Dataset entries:
»»

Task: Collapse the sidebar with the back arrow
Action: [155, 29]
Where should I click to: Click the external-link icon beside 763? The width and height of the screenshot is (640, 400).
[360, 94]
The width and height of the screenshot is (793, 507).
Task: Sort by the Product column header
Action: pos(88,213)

««

PROMPT: Output the line bearing "Where should I" along with all the lines after it through the end of the entries, exactly, and no other lines.

TASK OUTPUT:
Where should I click to: Click the external-link icon beside 763? The width and height of the screenshot is (640, 400).
[360, 94]
The width and height of the screenshot is (793, 507).
Task: Sort by the Product column header
Action: pos(88,213)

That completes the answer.